→ DATASET ENTRIES
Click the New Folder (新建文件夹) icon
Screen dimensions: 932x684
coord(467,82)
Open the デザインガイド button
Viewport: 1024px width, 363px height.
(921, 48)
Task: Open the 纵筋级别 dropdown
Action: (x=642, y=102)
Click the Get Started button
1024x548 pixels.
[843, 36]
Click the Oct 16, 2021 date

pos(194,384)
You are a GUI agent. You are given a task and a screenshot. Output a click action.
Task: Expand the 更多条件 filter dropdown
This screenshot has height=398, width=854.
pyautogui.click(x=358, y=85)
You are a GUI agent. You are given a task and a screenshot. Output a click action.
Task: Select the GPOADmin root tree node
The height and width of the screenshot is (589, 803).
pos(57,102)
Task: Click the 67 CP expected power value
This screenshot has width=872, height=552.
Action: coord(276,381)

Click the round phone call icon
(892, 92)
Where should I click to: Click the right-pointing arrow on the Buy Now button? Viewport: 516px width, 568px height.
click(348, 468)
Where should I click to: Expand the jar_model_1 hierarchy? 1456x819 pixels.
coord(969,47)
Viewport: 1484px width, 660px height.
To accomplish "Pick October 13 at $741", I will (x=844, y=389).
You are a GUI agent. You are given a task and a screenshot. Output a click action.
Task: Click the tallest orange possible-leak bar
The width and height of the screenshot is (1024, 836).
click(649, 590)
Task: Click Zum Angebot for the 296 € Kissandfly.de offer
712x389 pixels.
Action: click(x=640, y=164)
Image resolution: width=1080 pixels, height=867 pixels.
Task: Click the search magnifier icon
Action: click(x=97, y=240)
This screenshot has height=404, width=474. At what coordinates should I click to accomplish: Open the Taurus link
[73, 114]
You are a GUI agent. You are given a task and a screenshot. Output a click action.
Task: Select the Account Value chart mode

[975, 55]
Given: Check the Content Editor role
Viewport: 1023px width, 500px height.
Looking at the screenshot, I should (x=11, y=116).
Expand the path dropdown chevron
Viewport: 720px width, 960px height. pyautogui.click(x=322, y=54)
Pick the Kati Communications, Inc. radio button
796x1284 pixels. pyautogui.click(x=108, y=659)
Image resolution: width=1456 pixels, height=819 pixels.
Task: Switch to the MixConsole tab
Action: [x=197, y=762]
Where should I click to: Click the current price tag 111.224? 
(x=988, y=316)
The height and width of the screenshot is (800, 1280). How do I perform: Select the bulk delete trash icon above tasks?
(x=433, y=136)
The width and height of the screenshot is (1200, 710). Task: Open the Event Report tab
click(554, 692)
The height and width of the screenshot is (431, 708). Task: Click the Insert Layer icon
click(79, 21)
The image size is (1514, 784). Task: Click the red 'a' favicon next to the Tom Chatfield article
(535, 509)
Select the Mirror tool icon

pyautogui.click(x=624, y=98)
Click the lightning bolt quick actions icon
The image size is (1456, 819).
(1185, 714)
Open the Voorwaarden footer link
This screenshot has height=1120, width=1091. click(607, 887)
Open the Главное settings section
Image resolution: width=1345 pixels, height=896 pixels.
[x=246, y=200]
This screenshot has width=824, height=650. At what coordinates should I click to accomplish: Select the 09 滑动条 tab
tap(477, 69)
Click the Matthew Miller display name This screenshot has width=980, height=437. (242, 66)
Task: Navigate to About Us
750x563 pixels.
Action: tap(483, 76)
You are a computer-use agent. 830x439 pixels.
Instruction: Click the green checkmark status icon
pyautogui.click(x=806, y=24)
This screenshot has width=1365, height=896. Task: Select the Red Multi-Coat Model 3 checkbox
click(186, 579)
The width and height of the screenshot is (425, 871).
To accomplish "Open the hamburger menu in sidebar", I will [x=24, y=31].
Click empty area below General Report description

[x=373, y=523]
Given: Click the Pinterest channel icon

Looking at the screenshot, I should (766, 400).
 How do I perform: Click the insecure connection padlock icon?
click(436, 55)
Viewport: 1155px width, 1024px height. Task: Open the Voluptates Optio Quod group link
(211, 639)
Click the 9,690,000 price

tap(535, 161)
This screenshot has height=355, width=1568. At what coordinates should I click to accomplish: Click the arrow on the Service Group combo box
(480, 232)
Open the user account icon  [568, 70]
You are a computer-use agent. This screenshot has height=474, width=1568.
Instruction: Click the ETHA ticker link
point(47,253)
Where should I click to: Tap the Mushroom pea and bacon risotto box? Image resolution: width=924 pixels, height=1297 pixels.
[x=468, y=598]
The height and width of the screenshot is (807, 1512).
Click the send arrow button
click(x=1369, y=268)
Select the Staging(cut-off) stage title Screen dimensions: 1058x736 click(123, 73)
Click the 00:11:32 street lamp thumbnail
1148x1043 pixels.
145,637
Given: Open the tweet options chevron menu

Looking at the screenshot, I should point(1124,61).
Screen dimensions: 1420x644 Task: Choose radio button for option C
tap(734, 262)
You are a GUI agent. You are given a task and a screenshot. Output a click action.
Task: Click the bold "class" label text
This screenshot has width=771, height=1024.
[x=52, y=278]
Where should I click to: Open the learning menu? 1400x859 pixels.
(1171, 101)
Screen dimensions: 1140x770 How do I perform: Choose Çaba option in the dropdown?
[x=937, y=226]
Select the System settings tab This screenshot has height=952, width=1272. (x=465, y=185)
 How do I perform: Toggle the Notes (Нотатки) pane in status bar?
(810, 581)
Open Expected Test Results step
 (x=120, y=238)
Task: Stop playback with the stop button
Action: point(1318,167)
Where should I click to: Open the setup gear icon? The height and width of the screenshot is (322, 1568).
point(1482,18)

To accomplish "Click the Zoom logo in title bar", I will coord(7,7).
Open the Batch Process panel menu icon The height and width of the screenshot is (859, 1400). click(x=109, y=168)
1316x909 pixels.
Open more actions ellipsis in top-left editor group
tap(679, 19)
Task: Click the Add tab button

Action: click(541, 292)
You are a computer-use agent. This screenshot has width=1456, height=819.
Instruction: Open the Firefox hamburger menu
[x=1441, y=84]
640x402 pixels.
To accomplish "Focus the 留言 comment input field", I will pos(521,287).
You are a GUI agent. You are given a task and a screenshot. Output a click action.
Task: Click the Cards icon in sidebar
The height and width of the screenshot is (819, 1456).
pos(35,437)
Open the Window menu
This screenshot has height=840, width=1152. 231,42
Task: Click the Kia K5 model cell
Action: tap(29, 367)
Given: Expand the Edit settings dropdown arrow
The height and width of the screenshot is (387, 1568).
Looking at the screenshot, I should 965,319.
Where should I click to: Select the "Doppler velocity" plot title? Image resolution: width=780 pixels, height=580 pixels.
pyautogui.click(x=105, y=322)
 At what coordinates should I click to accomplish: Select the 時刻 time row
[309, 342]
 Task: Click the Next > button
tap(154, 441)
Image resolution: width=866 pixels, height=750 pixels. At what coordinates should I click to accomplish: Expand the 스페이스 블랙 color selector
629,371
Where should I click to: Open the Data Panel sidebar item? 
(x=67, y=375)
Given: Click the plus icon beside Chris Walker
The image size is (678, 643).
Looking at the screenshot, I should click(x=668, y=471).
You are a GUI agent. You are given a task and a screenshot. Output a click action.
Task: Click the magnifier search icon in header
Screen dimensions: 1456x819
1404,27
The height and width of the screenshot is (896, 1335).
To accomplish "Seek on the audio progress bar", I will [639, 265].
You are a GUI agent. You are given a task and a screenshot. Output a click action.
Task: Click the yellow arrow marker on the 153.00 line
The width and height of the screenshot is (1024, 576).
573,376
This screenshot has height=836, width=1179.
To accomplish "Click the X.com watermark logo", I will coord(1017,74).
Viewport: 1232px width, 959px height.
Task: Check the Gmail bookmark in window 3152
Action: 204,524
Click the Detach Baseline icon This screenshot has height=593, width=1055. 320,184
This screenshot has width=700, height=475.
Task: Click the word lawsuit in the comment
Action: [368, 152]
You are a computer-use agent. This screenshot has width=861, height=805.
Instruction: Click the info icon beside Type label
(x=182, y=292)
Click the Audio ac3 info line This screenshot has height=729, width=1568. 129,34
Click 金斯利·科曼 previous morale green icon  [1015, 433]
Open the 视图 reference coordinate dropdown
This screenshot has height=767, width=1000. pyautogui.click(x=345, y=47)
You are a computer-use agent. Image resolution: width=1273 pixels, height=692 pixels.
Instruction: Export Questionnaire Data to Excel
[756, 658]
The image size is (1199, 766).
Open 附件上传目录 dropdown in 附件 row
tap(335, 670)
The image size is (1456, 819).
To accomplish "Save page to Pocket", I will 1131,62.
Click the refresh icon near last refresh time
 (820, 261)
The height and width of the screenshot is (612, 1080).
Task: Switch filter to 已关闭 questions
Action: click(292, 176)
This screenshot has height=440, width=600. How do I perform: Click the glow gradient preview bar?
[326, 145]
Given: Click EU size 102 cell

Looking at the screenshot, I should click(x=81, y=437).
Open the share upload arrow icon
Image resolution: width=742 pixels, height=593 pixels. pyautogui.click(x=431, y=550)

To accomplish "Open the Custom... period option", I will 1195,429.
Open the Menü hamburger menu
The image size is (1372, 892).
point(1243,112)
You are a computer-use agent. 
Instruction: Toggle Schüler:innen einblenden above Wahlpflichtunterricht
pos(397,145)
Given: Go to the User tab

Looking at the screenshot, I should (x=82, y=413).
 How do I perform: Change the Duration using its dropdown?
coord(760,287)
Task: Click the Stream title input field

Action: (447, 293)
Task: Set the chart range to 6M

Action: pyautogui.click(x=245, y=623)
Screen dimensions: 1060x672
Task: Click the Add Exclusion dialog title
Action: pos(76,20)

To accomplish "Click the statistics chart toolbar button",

→ DIRECTIVE
In the stretch from the line containing "Given: Expand the" through the line containing "Looking at the screenshot, I should 965,319.", change "dropdown arrow" to "dropdown chevron". Reproduce only those lines, leaving everything else unaltered.

→ RESPONSE FOR THIS EXERCISE
Given: Expand the Edit settings dropdown chevron
The height and width of the screenshot is (387, 1568).
Looking at the screenshot, I should 965,319.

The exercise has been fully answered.